Conley finished with 15 points, six assists and five rebounds, while Oden added 13 points — all in the second half — and eight rebounds in 20 minutes.
“When he goes down with two fouls, our guys did a tremendous job stepping up,” Ohio State coach Thad Matta said. “Michael was tremendous.”
Hibbert was tremendous, too. He scored 19 points, had six rebounds and one blocked shot in 24 minutes for the Hoyas, and he more than held his own in the much-anticipated matchup with Oden.
Problem was, he spent too much time as a spectator.

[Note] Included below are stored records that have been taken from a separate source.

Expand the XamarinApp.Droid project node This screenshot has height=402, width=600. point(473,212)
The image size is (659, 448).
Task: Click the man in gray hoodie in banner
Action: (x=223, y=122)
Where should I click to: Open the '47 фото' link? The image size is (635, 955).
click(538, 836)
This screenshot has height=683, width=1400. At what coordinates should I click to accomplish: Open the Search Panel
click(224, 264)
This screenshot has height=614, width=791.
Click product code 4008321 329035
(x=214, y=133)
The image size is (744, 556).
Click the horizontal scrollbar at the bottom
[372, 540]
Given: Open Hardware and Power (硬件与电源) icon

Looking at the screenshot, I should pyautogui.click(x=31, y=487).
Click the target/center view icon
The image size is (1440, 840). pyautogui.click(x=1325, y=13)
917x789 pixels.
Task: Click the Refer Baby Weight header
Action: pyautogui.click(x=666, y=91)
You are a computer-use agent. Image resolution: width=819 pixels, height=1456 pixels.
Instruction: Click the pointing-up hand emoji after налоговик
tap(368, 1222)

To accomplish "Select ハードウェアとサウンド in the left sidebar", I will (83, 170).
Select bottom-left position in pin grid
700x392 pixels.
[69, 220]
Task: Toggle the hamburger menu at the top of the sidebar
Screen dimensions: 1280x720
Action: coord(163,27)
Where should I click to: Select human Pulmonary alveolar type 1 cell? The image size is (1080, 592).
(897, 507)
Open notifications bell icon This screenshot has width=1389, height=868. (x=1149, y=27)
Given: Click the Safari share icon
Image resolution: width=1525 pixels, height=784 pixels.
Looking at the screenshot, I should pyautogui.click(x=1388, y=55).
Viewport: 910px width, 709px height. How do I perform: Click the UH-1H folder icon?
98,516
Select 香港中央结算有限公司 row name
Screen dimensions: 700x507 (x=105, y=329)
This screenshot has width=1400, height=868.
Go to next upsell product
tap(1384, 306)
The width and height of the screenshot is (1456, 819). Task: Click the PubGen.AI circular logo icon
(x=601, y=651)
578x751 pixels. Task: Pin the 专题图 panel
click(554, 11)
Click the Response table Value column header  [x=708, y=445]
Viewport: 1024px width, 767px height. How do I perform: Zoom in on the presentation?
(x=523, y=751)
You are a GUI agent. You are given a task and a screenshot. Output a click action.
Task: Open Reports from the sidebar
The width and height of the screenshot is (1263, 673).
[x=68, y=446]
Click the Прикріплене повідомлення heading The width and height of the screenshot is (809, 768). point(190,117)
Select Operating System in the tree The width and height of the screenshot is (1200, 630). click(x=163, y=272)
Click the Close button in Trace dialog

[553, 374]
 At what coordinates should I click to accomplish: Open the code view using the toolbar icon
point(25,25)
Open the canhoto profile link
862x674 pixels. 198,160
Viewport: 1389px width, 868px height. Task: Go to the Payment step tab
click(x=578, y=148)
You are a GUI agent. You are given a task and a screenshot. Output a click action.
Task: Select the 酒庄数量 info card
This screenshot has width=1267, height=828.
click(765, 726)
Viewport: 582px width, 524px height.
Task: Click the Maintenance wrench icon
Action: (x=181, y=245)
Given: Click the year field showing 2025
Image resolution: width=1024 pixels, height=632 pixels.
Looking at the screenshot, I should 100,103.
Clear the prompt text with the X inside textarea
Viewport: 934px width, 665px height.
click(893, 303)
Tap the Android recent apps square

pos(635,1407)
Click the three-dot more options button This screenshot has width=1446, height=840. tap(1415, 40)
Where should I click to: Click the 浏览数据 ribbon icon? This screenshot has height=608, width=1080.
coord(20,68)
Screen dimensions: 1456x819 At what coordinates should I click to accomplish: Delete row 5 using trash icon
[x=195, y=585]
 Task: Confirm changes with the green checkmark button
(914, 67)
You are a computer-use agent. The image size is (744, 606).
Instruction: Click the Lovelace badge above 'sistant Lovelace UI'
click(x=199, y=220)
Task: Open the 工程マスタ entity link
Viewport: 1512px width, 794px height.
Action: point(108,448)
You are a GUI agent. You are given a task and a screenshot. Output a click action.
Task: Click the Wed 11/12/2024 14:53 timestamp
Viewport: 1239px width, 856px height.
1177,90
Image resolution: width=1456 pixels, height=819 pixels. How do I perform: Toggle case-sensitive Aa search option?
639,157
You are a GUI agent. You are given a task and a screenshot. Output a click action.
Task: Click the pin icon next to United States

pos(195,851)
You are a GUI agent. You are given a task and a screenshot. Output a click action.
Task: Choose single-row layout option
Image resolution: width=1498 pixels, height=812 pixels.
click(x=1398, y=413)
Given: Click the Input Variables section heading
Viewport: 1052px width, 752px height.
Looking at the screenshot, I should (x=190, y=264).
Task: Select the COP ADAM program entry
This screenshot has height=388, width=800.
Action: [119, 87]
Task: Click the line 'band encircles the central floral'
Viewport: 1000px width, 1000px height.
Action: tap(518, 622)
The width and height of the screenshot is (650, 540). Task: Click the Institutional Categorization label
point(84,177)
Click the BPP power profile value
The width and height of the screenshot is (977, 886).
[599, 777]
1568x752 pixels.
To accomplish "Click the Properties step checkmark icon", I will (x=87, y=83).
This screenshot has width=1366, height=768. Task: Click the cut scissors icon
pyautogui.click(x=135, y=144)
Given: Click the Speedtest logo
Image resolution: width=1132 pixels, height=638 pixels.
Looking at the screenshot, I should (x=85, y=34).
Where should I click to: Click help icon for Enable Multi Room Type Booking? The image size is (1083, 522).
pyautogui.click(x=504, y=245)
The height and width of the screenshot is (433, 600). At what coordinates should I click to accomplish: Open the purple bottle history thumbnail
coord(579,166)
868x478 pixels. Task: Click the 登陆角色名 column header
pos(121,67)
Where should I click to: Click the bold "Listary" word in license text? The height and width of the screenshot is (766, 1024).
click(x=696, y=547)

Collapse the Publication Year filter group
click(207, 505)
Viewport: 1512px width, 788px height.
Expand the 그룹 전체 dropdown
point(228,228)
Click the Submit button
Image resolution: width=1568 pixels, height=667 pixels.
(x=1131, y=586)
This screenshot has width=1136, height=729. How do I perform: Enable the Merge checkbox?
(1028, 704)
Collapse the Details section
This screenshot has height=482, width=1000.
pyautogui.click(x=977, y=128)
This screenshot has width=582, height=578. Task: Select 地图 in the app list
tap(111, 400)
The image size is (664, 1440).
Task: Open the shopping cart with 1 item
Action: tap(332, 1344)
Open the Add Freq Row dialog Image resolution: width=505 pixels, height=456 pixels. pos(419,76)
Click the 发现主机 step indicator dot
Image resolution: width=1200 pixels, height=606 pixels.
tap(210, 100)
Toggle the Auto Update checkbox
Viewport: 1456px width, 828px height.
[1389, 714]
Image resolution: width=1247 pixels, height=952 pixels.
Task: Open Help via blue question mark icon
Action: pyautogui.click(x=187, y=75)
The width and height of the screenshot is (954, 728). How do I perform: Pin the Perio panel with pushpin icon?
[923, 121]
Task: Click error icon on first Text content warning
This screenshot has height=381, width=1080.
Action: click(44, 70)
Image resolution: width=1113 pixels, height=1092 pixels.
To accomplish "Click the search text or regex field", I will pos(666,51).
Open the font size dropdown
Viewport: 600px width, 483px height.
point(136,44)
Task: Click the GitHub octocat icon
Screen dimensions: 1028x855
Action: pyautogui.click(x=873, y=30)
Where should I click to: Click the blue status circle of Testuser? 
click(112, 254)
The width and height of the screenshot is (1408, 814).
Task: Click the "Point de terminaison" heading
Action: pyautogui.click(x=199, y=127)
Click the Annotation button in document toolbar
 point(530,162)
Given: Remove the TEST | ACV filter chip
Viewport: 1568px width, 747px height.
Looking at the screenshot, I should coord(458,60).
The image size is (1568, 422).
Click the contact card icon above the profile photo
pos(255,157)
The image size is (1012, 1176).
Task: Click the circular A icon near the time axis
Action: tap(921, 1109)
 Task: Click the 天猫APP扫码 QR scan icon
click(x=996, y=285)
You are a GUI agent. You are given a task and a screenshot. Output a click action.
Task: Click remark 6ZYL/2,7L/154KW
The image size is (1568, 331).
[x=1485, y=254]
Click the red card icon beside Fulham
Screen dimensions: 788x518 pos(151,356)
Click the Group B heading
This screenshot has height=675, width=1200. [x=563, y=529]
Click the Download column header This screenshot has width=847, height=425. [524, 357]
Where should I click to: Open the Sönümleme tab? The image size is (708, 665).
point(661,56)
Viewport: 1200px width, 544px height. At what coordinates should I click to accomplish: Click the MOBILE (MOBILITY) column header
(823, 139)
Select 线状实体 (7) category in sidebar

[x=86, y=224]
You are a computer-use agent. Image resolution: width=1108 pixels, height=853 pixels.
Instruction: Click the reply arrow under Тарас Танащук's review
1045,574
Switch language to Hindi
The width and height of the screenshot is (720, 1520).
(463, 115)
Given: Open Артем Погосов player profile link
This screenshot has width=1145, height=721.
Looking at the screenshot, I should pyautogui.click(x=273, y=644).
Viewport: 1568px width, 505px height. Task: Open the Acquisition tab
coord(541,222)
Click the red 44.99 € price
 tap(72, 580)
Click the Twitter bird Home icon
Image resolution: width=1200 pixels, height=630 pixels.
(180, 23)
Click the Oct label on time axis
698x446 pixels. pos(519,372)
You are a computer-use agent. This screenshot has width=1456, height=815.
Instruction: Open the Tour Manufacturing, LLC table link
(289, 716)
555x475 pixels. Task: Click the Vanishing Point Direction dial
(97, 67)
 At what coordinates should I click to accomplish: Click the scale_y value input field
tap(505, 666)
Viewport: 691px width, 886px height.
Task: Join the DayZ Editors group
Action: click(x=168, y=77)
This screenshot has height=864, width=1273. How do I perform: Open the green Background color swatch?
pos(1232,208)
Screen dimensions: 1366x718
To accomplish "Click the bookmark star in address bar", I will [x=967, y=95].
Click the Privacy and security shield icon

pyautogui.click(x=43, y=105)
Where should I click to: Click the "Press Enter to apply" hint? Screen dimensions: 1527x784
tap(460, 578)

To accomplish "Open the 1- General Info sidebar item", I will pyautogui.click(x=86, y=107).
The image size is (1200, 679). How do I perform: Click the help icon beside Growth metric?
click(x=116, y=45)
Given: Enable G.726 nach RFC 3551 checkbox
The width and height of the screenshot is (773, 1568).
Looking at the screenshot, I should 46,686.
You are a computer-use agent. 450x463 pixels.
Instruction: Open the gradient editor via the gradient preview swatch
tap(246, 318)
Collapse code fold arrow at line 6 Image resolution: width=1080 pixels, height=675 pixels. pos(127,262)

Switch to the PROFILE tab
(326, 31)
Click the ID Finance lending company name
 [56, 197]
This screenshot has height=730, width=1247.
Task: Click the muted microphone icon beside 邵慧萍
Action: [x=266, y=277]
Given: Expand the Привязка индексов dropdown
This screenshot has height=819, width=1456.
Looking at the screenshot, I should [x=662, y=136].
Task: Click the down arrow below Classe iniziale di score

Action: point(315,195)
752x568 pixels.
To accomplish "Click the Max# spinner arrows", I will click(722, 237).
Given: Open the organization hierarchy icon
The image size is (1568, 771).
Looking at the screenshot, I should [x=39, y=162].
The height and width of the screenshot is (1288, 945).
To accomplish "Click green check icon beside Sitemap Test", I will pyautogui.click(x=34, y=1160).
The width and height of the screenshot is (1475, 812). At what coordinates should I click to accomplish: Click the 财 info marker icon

So did the rest of the Hoyas.
Jeff Green, the Big East player of the year who had been scoring a team-best 15.8 points in the NCAA tournament, had just nine points, and took only five shots the entire game. He did have 12 rebounds, but it wasn’t enough — not with Hibbert out. The Georgetown bench didn’t contribute a single point. Not one.
At 7-2, Hibbert had two inches and two years on Oden. And the difference showed. Whenever Hibbert was in the game, Georgetown played with confidence, speed and rhythm.
“He’s big,” Oden said. “That’s how he gets all those shots.”
Without Hibbert, the Hoyas looked clunky, slow and disorganized. They couldn’t even pick apart Ohio State’s little guys when Oden was out, a mismatch if there ever was one.
Hibbert left the game with his third foul just four minutes into the second half. When he returned 31/2 minutes later, he reeled off a quick five points and Jonathan Wallace hit a 3 to tie the game at 44 with 9:44 left.
But Hibbert picked up his fourth foul 20 seconds later, and as he was heading back to the bench, Oden was returning. Just like that, the momentum switched again.
“I had to make smarter decisions when I’m out there,” Hibbert said. “I’ve got to be an all-around better player when it comes to knowing when to foul, when not to foul.”
The Buckeyes are used to playing without Oden because he missed the first seven games of the season recovering from wrist surgery. But they’re a better team with him.
“It was real tough in the first half, sitting there because I wanted to contribute,” Oden said. “My teammates did really good.”